▸ **Record extracts**:

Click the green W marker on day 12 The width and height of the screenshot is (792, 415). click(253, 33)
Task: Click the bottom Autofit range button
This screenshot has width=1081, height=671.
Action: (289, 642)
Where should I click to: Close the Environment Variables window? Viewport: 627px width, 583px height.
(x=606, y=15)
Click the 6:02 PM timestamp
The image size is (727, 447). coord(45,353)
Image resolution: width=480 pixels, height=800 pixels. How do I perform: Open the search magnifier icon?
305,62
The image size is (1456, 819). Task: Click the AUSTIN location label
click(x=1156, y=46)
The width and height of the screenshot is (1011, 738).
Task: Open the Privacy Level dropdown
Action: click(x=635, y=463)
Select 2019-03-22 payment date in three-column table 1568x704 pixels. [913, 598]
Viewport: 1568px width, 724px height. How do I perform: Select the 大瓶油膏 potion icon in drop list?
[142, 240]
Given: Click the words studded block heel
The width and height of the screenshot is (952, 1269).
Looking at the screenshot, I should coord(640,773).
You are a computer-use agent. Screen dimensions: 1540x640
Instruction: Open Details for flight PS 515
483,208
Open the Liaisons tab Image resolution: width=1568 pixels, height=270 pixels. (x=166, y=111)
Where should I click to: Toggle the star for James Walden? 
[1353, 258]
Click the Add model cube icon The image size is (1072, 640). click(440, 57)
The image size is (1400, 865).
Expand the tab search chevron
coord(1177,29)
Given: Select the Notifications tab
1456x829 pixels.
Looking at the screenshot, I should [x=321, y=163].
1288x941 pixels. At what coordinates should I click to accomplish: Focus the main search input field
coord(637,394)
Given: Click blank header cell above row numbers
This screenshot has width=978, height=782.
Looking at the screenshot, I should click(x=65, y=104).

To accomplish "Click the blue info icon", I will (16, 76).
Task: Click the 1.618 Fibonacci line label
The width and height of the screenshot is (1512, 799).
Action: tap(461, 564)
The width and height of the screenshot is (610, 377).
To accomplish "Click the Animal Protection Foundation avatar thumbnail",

▸ **What the task asks**:
State only how many lines above contain "Given".

▸ **Response**:
3